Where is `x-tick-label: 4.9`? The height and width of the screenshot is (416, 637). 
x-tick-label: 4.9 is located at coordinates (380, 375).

* * *

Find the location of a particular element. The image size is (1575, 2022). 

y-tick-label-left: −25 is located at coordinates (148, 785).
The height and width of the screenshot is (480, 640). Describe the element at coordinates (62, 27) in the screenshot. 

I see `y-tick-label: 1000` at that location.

**Task objective**
Copy the data word for word, starting with the line that contains "Find the location" and going on through the line that contains "at that location.".

**Written response**
Find the location of a particular element. The image size is (1575, 2022). 

y-tick-label-left: −25 is located at coordinates (148, 785).
The height and width of the screenshot is (480, 640). Describe the element at coordinates (62, 27) in the screenshot. 

I see `y-tick-label: 1000` at that location.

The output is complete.